→ **TUGAS LATIHAN 1**:
Terjemahkan kalimat berikut dari berita tentang cukai rokok ke dalam bahasa Inggris: "Menurut Ketua Gabungan Perserikatan Pabrik Rokok Indonesia (Gappri), Ismanu Soemiran, angka kenaikan itu tidak sesuai situasi pasar dan berpotensi menambah jumlah pengangguran."
→ **TUGAS LATIHAN 2**:
Menurut berita tentang cukai rokok, berapa besar kenaikan tarif cukai rokok yang direncanakan pemerintah untuk tahun 2015?
→ **TUGAS LATIHAN 3**:
Salinlah dari berita tentang cukai rokok bagian yang dibuka dengan kata-kata "Sunday, October 26, 2014" dan ditutup dengan "menambah jumlah pengangguran.".

→ **TEKS SUMBER**:
-.-.-

Sunday, October 26, 2014

Gappri nilai kenaikan tarif cukai rokok 8,72 % tak realistis

Gappri nilai kenaikan tarif cukai rokok 8,72 % tak realistis




LENSAINDONESIA.COM: Rencana pemerintah akan menaikkan tarif cukai rokok sebesar 8,72 persen pada tahun 2015 mendatang, dinilai tak realistis.


Menurut Ketua Gabungan Perserikatan Pabrik Rokok Indonesia (Gappri), Ismanu Soemiran, angka kenaikan itu tidak sesuai situasi pasar dan berpotensi menambah jumlah pengangguran.


Baca juga: Karyawan pabrik rokok PT Gudang Garam dipaksa pensiun dini dan Pemkot dan DPRD Kota Kediri bungkam soal PHK massal Gudang Garam


Terlebih saat ini, lanjut dia, sejumlah pabrik rokok besar telah banyak melakukan PHK lebih dari 10 ribu tenaga kerja. Apalagi jika tahun depan kenaikan tersebut jadi dilakukann, maka dapat dipastikan bakal menambah jumlah angka PHK dan berimbas pada pengangguran yang semakin banyak.

-.-.-

→ **BAHAN LATIHAN**:
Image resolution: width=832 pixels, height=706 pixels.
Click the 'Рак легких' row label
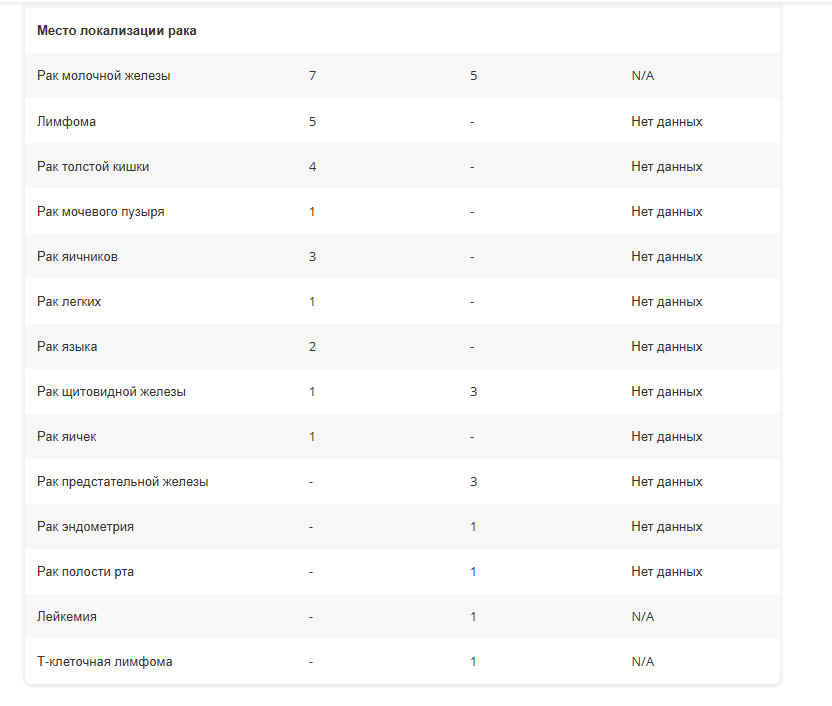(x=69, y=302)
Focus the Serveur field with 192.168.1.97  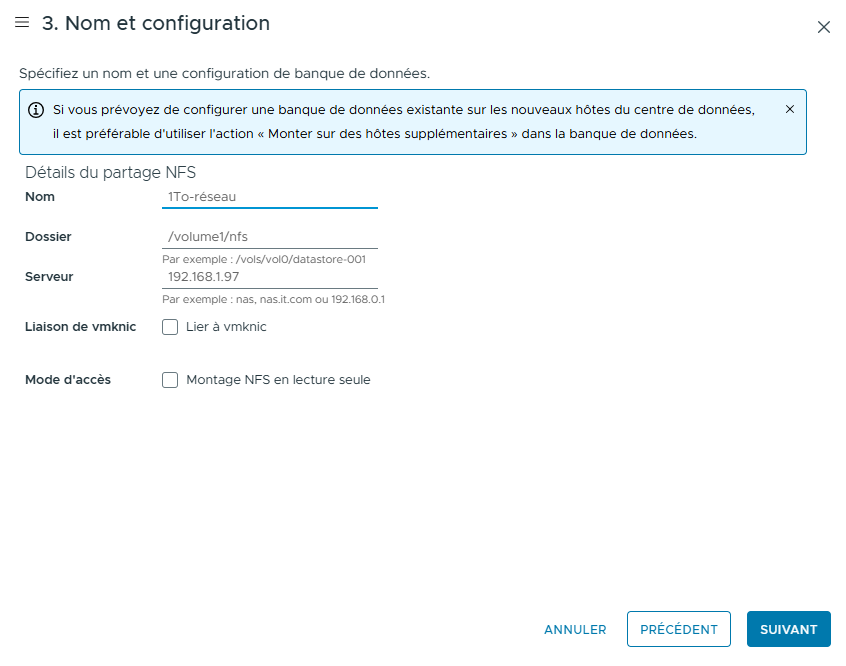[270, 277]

-.-.-

→ **JAWABAN LENGKAP 1**:
According to the Chairman of the Federation of Indonesian Cigarette Factory Associations (Gappri), Ismanu Soemiran, the size of the increase does not match market conditions and could add to the number of unemployed.

→ **JAWABAN LENGKAP 2**:
Sebesar 8,72 persen.

→ **JAWABAN LENGKAP 3**:
Sunday, October 26, 2014

Gappri nilai kenaikan tarif cukai rokok 8,72 % tak realistis

Gappri nilai kenaikan tarif cukai rokok 8,72 % tak realistis




LENSAINDONESIA.COM: Rencana pemerintah akan menaikkan tarif cukai rokok sebesar 8,72 persen pada tahun 2015 mendatang, dinilai tak realistis.


Menurut Ketua Gabungan Perserikatan Pabrik Rokok Indonesia (Gappri), Ismanu Soemiran, angka kenaikan itu tidak sesuai situasi pasar dan berpotensi menambah jumlah pengangguran.